Minimal keyword extraction with BERT
https://MaartenGr.github.io/KeyBERT/
MIT License
3.54k stars 349 forks source link

output arrangement #138

Open iaditij opened 2 years ago

iaditij commented 2 years ago

I am getting results arranged according to the importance

def keyword_exctraction(self,new_text):
        eng_stopwords = stopwords.words('english')
        hinglish_stopwords=pd.read_csv("stopwords_hinglish.csv")
        hinglish_stop_words=hinglish_stopwords['Stop_words'].tolist()
        stop=hinglish_stop_words+eng_stopwords
        multilingual = SentenceTransformer('sentence-transformers/paraphrase-MiniLM-L6-v2')
        kw_model = KeyBERT(model=multilingual)
        doc = new_text
        keyword = kw_model.extract_keywords(doc, stop_words=stop,top_n=10,
                                  use_mmr=False,diversity=0.2,highlight=False)
        multilingual = SentenceTransformer('sentence-transformers/paraphrase-MiniLM-L6-v2')
        kw_model = KeyBERT(model=multilingual)
        #print(keyword)
        return keyword

keyword_extracted=self.keyword_exctraction(text)

text = "i want Iphone 14 purple"

The results i am getting is : [('iphone', 0.5916), ('purple', 0.5219), ('14', 0.272)]

But the language order of the result should be "iphone 14 purple" How can we get results in order via keybert?
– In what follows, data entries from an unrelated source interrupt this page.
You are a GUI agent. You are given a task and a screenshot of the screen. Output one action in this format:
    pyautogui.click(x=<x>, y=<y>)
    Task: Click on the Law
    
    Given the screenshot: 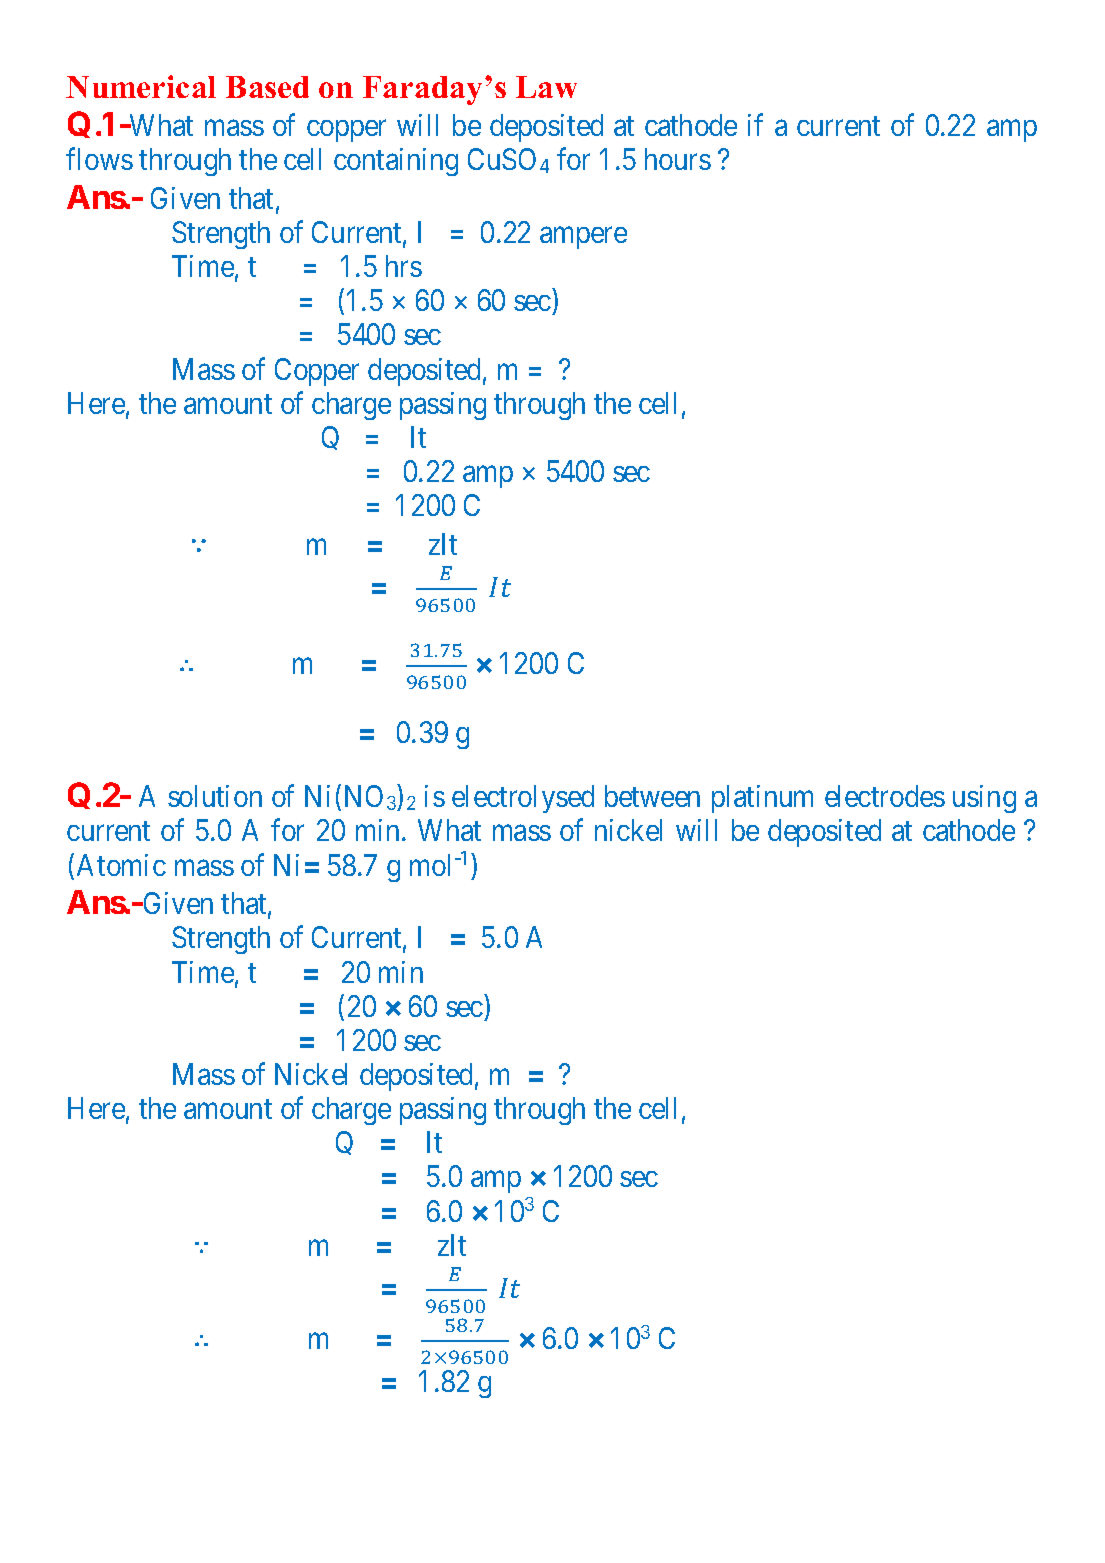 What is the action you would take?
    pyautogui.click(x=546, y=87)
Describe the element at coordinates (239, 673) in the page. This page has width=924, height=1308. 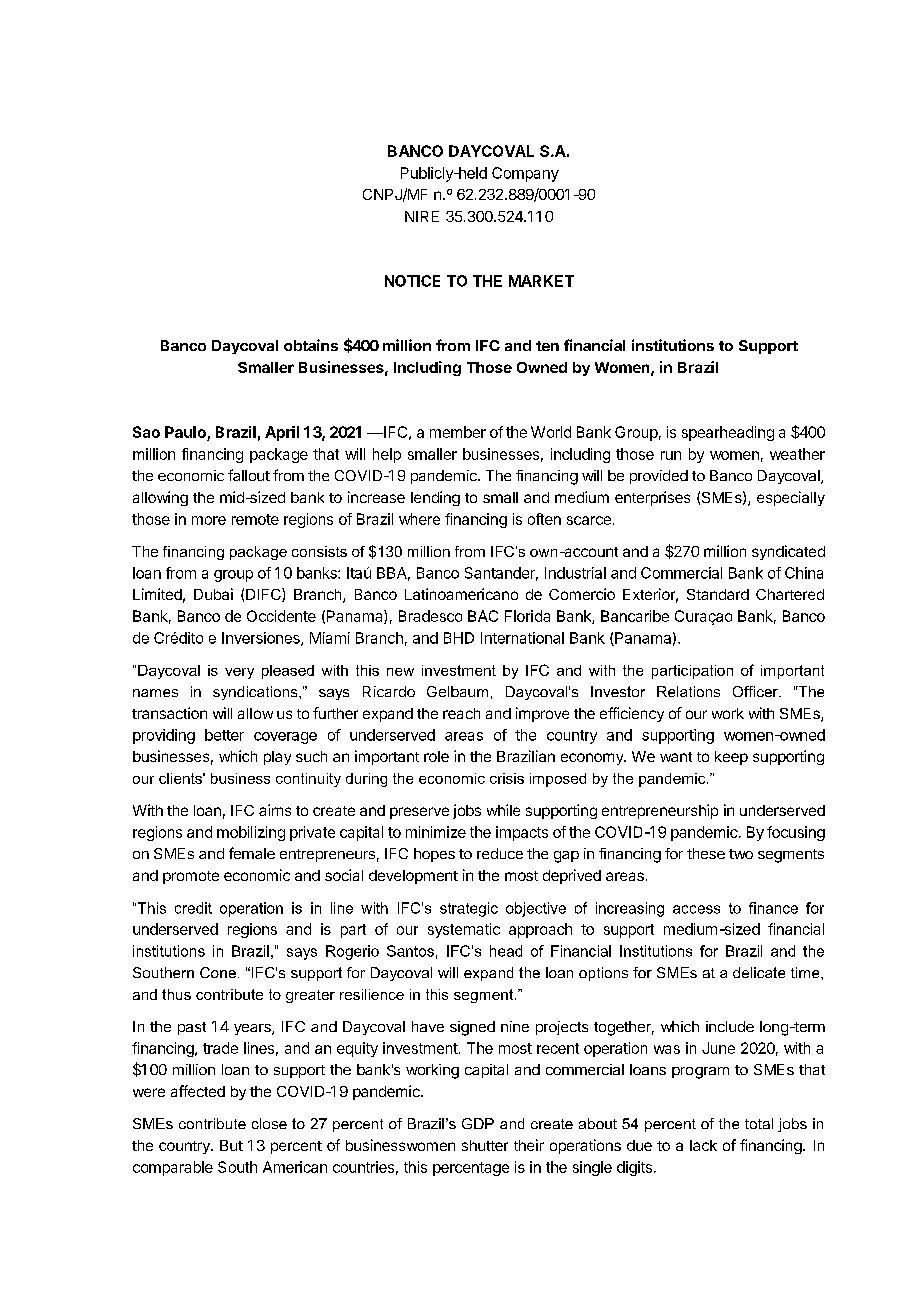
I see `very` at that location.
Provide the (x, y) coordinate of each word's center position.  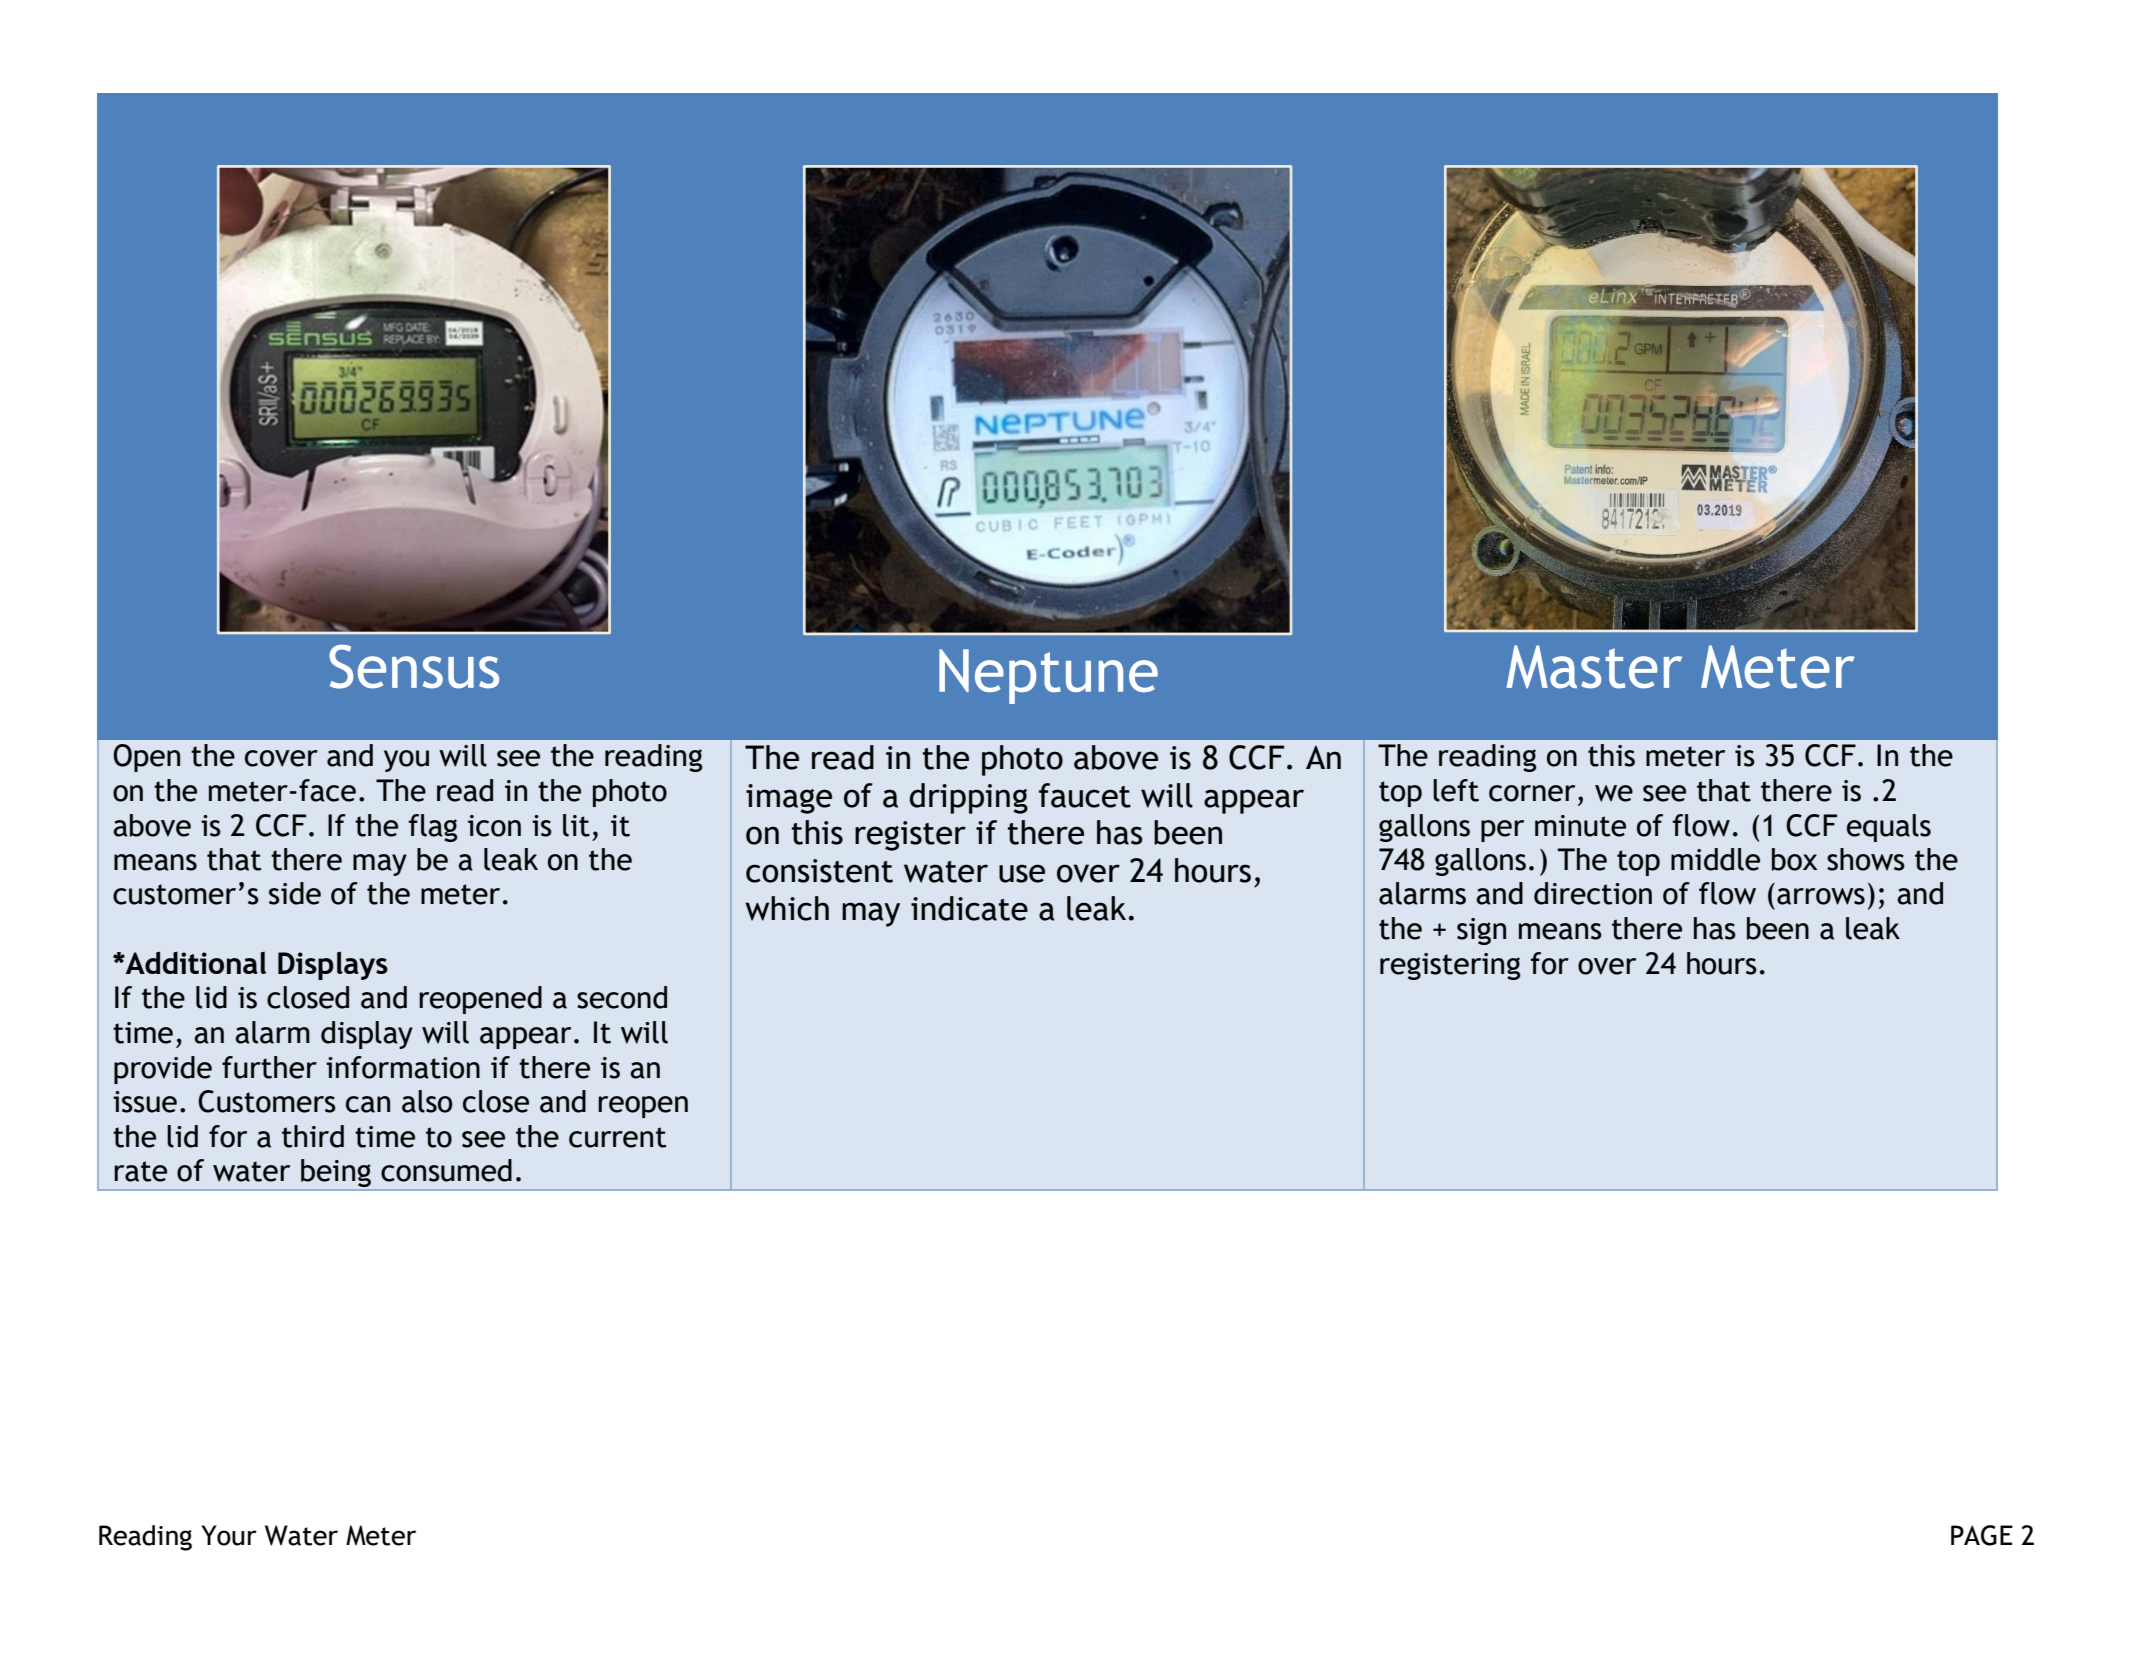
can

MaartenGr commented 2 years ago

You would have to change the output yourself in order to sort them according to appearance in the text. As a default, KeyBERT returns the keywords ordered by importance. You could, for example, use the internal CountVectorizer to split up the document into words and re-order the keywords by their appearance in the text.